Opponents of health care reform have raised the specter of government-subsidized illegal immigrants flooding our medical system with their costly illnesses. In fact, as I’ve reported before and the Migration Policy Institute notes today, the real problem is that health care proposals now under consideration in Congress would drive up the nation’s health care costs by leaving many legal immigrants uninsured and reliant on costly emergency room visits and public health clinics. And because legal immigrants tend to be younger and healthier and have fewer medical needs than the average U.S. citizen, excluding them from the health insurance pool would end up costing U.S. taxpayers more, rather than less, in the long run.

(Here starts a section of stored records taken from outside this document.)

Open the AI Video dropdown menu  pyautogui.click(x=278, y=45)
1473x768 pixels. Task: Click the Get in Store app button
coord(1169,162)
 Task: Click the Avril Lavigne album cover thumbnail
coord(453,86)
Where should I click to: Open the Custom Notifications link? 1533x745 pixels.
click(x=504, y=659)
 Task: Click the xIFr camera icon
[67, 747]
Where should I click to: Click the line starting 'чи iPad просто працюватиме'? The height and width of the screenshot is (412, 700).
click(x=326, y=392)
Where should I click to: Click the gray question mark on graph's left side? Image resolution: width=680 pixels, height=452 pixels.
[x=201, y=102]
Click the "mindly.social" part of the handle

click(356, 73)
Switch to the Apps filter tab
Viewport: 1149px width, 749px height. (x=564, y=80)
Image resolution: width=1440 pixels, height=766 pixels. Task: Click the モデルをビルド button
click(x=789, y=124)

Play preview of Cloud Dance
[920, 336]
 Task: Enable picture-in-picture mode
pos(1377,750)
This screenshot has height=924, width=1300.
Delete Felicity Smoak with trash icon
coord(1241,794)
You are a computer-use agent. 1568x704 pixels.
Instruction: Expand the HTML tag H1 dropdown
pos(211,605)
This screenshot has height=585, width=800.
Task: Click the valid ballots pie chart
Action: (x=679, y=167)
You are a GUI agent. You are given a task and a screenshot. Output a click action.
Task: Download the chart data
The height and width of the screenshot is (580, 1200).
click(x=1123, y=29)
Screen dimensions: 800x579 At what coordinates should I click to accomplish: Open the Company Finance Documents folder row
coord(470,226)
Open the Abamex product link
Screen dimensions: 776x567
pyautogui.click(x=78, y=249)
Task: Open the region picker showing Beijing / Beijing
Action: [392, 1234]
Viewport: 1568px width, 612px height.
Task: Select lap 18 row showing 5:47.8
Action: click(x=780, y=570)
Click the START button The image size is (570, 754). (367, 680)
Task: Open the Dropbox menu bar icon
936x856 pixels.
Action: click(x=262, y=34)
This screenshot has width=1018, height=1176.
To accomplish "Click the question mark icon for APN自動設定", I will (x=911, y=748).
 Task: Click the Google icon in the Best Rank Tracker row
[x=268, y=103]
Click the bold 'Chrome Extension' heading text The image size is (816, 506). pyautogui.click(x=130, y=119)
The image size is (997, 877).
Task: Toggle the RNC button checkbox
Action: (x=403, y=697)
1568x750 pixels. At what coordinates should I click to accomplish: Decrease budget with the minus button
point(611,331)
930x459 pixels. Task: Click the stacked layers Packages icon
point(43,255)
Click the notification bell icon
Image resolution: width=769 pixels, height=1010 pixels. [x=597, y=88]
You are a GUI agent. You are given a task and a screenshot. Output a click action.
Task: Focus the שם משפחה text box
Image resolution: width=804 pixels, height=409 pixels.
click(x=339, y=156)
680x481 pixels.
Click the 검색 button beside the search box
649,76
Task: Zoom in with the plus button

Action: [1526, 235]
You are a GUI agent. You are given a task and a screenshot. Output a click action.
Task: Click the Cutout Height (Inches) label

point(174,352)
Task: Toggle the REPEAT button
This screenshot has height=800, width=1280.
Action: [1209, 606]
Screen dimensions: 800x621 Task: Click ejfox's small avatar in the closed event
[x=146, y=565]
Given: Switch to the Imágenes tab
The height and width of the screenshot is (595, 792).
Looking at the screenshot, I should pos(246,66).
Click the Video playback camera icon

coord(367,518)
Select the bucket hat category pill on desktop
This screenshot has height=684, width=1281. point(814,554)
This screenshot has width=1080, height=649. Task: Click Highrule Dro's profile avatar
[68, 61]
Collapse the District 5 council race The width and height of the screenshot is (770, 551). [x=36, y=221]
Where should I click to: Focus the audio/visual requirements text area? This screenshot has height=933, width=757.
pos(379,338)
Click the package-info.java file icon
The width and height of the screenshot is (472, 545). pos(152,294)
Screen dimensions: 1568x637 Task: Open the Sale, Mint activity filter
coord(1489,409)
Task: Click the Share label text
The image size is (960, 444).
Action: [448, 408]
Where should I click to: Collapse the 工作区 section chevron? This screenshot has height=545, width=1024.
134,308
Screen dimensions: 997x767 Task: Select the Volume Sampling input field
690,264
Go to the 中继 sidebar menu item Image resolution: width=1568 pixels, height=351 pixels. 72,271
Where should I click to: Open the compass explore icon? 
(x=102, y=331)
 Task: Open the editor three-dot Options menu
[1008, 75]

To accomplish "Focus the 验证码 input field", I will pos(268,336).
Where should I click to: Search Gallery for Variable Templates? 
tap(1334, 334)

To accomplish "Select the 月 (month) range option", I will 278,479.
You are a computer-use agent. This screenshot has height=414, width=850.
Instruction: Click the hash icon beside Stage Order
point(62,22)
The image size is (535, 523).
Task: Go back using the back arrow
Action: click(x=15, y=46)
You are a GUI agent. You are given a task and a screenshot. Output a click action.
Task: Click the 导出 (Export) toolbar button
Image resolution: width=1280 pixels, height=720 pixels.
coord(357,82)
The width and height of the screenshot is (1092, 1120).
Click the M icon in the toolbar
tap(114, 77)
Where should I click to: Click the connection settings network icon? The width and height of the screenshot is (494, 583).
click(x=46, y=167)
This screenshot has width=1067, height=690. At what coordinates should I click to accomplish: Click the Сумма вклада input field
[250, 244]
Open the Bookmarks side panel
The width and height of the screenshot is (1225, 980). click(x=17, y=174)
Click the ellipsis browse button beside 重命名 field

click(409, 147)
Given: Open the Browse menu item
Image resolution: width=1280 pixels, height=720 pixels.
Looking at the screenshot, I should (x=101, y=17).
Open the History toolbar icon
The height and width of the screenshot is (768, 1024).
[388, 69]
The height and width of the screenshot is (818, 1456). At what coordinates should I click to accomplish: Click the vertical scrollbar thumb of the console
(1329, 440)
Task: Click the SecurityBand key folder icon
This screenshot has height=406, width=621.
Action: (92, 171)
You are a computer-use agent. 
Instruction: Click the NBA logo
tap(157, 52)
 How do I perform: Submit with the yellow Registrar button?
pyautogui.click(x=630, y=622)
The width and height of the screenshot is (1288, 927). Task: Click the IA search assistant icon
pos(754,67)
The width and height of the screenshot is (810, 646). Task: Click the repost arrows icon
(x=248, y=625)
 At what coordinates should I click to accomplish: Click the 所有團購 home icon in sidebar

According to MPI, of an estimated 12 million lawful permanent residents in the United States, 4.2 million are uninsured and more than 1 million would be excluded from Medicaid coverage or insurance subsidies if Congress doesn’t remove the current five-year waiting period for eligibility, which current proposals do not do. Legal immigrants would still be required to purchase coverage, though, putting them at a significant disadvantage compared to the rest of the legal population.

“Leaving large numbers of legal immigrants out of health care reform would defeat the core goal of the legislation, which is to extend coverage to the nation’s 46 million uninsured,” said MPI Senior Vice President Michael Fix in a statement released with the report today.

The report also criticizes the proposals for stringent eligibility screening, which is often costly and badly designed, and keeps eligible U.S. citizens from getting access to medical coverage if they can’t prove their citizenship. The Brennan Center for Justice found that in 2006, 21 million U.S. citizens lacked valid identity documents necessary to prove their citizenship.